The US Supreme Court is allowing President Donald Trump to continue to use a rarely-invoked wartime powers law to carry out rapid mass deportations of alleged gang members for now.
A lower court order on 15 March had temporarily blocked the administration’s summary deportations under the law meant to protect the US during wartime.
Trump has said that immigrants allegedly belonging to the Venezuelan gang Tren de Aragua were “conducting irregular warfare” against the US and that he would deport them under the 1798 Alien Enemies Act.
While siding with the administration, the top court’s majority said that migrants subject to deportation must be given “an opportunity to challenge their removal”.
“The notice must be afforded within a reasonable time and in such a manner as will allow them to actually seek habeas relief in the proper venue before such removal occurs,” the justices wrote in the unsigned 5-4 ruling on Monday.
“The only question is which court will resolve that challenge,” they wrote.

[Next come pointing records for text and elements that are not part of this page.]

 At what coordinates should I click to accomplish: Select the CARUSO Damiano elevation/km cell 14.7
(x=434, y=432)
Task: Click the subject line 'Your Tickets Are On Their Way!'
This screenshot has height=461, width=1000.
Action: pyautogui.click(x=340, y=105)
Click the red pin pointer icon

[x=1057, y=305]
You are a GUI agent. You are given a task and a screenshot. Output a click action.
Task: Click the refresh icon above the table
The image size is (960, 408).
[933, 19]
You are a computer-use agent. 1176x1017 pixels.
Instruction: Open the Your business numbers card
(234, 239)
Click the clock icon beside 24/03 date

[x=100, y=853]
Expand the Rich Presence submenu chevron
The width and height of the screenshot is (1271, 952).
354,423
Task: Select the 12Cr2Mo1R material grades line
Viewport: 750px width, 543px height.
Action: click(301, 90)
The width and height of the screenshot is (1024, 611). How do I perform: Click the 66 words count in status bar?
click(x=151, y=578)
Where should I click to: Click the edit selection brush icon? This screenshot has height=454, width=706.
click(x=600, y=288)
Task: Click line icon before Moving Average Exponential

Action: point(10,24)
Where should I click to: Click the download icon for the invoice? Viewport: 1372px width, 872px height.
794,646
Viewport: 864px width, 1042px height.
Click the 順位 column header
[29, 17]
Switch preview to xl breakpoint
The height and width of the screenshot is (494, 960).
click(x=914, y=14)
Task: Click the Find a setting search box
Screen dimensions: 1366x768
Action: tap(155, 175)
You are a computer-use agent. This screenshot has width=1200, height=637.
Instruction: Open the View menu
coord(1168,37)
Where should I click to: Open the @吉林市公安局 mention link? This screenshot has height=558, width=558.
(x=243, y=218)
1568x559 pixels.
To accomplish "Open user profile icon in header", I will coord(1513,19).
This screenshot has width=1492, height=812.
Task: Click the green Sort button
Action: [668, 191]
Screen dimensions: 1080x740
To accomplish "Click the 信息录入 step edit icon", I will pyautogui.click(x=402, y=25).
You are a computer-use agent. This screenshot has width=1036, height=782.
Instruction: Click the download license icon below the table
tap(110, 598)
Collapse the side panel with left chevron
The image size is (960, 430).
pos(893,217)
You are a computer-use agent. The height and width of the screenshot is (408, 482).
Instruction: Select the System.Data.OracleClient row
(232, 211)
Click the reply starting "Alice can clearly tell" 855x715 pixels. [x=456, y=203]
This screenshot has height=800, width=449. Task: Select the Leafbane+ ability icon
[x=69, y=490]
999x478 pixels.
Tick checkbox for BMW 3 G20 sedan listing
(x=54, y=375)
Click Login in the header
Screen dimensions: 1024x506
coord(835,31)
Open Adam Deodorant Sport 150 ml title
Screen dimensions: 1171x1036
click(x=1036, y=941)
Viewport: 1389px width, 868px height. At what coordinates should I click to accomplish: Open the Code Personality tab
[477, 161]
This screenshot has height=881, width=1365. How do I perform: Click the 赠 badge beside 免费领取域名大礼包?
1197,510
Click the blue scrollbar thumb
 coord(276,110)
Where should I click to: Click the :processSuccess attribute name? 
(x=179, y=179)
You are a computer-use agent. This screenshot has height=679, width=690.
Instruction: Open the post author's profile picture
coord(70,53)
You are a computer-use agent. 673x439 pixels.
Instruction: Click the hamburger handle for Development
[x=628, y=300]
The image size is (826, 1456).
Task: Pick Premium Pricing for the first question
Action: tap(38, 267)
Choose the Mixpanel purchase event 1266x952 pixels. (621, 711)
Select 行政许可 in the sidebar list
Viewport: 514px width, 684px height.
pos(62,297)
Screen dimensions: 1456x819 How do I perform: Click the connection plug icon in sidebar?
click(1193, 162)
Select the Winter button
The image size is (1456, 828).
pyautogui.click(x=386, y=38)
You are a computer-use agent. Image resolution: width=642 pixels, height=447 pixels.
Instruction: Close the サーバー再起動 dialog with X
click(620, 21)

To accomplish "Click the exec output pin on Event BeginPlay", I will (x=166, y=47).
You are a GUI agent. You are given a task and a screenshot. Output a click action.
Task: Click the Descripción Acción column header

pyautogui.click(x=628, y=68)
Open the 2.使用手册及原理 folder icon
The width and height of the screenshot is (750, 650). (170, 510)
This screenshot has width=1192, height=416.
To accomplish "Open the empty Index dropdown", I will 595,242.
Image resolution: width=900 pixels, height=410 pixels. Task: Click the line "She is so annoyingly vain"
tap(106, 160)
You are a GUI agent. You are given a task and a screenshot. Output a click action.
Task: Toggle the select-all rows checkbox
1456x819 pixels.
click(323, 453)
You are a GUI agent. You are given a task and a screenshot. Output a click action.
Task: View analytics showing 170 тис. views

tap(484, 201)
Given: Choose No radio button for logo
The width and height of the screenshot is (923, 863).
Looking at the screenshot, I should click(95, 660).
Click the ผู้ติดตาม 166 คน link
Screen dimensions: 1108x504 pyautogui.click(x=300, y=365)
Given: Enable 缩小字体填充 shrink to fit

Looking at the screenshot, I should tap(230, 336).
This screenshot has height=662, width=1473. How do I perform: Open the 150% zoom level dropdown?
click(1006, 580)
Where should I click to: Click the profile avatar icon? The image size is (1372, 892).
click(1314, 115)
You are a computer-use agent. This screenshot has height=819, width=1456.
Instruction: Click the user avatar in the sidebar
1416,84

Monday’s ruling said the challenge, brought by five migrants, was raised improperly in a Washington DC court and not in Texas, where they are confined.
Conservative Justice Amy Coney Barrett joined the court’s liberal justices in dissenting with the majority ruling.
At least 137 people have been deported by the Trump administration under the Alien Enemies Act, a move criticised by rights groups.
The act grants the US president sweeping powers to order the detention and deportation of natives or citizens of an “enemy” nation without following the usual processes.
It was passed as part of a series of laws in 1798 when the US believed it would enter a war with France.